Слышал ли он, как по нему стреляли? Вряд ли, потому как лодка накренилась, сделала поворот через фордевинд и легла на другой курс, а сам он упал. Там-то, лежал, пытаясь сладить с румпелем, он и увидел, как падает – но бесконечно медленно – Фоска. Потом он говорил, она-де и сама не поняла, что ее застрелили. Может быть, она успела почувствовать только лишь смутное и непривычное смещение ракурса, будучи во власти моментальной шоковой анестезии, которая часто случается в первые минуты после ранения. Она наклонилась, как высокая башня, и откуда-то пришла решетка кормового люка и прижалась к щеке. Она лежала с широко открытыми глазами, полная и мягкая, как лежит подстреленный фазан, чьи глаза еще ясны, хотя из клюва и каплет кровь. Он выкрикнул ее имя, но в ответ услышал одно лишь бездонное молчание, эхо сказанного слова; бриз окреп и теперь мчал их к берегу. Поднялась суета: соседние суденышки, слетевшиеся разом, как мухи слетаются на рану, начали тесниться вокруг – советы, соболезнования. А Фоска все лежала, распахнув глаза, с отсутствующим взглядом, улыбчиво уйдя в какой-то другой сон.

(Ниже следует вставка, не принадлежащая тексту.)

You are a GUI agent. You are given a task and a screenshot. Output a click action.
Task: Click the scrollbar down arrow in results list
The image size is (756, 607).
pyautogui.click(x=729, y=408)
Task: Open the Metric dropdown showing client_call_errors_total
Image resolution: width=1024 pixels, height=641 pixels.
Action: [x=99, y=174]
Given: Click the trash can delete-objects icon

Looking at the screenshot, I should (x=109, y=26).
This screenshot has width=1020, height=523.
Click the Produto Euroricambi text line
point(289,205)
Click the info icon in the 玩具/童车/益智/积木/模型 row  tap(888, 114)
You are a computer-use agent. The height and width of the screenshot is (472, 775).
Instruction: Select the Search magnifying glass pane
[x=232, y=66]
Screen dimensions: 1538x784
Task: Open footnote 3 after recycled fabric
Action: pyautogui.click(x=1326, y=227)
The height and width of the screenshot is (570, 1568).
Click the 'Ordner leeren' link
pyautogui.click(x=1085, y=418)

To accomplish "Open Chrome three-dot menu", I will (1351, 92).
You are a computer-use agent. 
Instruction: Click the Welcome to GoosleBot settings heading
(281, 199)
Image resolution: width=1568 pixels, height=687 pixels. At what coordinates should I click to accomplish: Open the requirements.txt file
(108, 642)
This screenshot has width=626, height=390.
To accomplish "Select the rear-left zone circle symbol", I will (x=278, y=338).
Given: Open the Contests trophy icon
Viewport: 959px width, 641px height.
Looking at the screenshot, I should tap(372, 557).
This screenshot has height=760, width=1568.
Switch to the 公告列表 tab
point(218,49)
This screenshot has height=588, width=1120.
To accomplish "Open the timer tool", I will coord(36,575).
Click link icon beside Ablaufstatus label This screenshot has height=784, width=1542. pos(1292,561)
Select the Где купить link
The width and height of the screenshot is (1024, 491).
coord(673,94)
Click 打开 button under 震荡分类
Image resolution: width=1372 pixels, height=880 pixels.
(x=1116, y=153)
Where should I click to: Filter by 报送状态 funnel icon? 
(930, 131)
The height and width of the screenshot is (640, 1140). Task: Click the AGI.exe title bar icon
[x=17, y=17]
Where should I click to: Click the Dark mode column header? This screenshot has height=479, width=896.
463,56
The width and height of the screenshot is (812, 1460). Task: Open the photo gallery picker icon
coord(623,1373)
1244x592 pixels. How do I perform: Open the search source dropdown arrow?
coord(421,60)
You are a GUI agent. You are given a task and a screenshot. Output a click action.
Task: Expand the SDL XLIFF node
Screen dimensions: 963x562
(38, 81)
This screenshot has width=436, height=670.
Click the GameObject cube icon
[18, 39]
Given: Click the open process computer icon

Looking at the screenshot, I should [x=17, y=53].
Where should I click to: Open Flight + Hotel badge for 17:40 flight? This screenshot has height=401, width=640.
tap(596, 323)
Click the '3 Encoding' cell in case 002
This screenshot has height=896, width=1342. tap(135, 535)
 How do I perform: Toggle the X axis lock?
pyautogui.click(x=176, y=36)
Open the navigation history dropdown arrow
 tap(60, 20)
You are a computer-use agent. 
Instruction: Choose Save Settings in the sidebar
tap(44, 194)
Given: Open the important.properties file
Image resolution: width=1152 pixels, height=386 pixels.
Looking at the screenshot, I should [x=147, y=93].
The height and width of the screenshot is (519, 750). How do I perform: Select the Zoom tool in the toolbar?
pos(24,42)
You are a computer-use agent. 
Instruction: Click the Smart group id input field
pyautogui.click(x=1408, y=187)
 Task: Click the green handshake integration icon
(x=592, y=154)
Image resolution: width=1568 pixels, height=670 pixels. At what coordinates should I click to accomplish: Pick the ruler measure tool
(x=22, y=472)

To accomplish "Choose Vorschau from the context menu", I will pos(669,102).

Тут вышел наконец из транса Бальтазар; не говоря ни слова, он выбрался из гхарри и бросился нелепой своей припрыжкой, наклоняясь вперед, приволакивая ноги, мимо причалов туда, где висел на стене маленький красный телефон военно-полевой скорой помощи. Я слышал, как щелкнула трубка и следом его голос, терпеливый и сосредоточенный. Карета пришла со скоростью почти немыслимой, благо пост находился не далее чем в ярдах пятидесяти. Я сразу же услышал мелодичный перезвон ее маленького колокольчика и увидел, как она мчится прямо к нам, подпрыгивая на булыжной мостовой. И снова лица повернулись к морю, к маленькому конвою динги, – лица, на которых было написано терпеливое смирение или страх. Помбаль, повесив голову, стоял на коленях у мачты. За его спиной Али, лодочник, уверенно орудовал румпелем: он первый понял, в чем дело, и предложил свою помощь. Прочие динги шли тем же курсом, тесно сбившись вокруг Помбалевой лодки, как будто выражая тем свое сочувствие. Я уже мог прочесть имя лодки: «Манон», – не прошло и полугода с того дня, как он самолично, лопаясь от гордости, вывел его на носу. Все вокруг стало как-то смутно, приобрело иные измерения, разбухнув от сомнений и страхов.